* **Task to complete**
Answer these questions from the article on the US bill countering Russian activity in Africa:
1. Which committee member co-sponsored the bipartisan bill in April?
2. How many days does the State Department have to develop its plan to counter Russia in Africa?
3. Which state does Chris Smith represent?

* **Text to read**
>> Begin

A new Bill passed by the US Congress to challenge Russian influence in Africa, targeting Vladimir Putin’s perceived African allies on the continent, may disrupt Russian investments in Zimbabwe.

Zimbabwe, alongside almost half of African countries at the UN, refused to condemn Russia’s Ukraine invasion, despite Western pressure. Now, through the Countering Malign Russian Activities in Africa Act, the US will “hold to account African governments and their officials who are complicit in aiding (Russia’s) malign influence and activities” in Africa.

Michael McCaul, the most senior Republican on the House Foreign Affairs Committee who co-sponsored the bipartisan bill in April, is clear on what the law aims to do; African countries must pick a side.

“We must make every state choose between doing business with the free world, or with the war criminal,” he says.

According to the proposed law, the US State Department will be required to “regularly assess the scale and scope of the Russian Federation’s influence and activities in Africa that undermine United States objectives and interests; such as mining and other forms of natural resource” operations.

The US will also fund work to counter information coming from Russia, as well as checkmate Putin in terms of military installations in Africa.

“I would point out that over the years, many of us have brought a great deal of attention to China’s malign influence in Africa,” according to New Jersey Republican Chris Smith, who sits on the panel’s Africa subcommittee. “But there has not been the kind of attention brought to bear on what Russia is doing.”

The State Department has 90 days to develop a plan to counter Russia in Africa. The strategy would target Russia’s “disinformation” and mining investments, while “strengthening democratic institutions and anti-corruption initiatives”.

>> End

* **Given information**
>> Begin

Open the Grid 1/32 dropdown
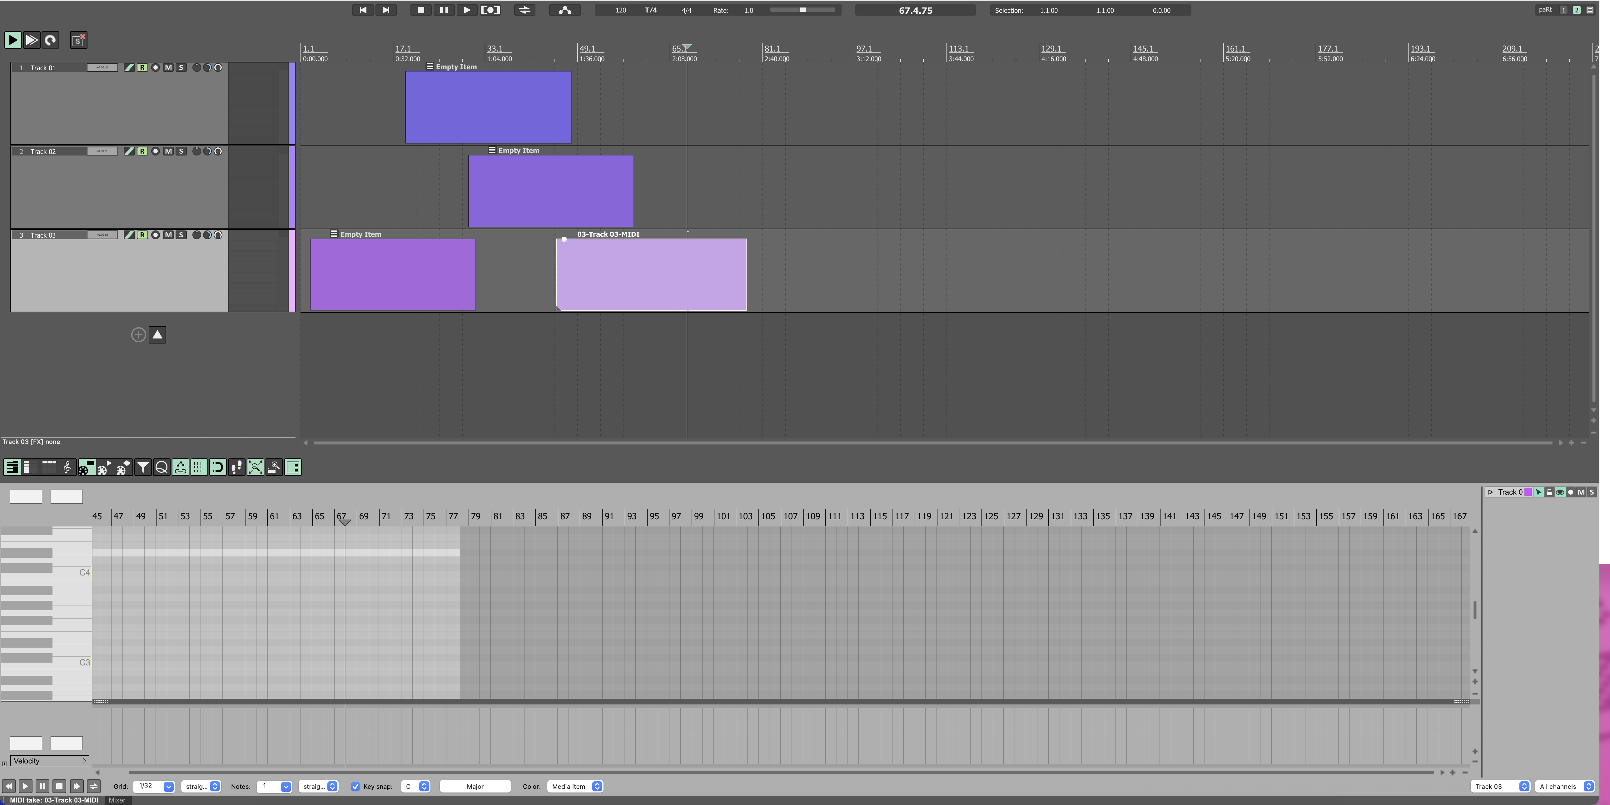coord(154,787)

>> End

* **Exercise answer**
1. Michael McCaul
2. 90 days
3. New Jersey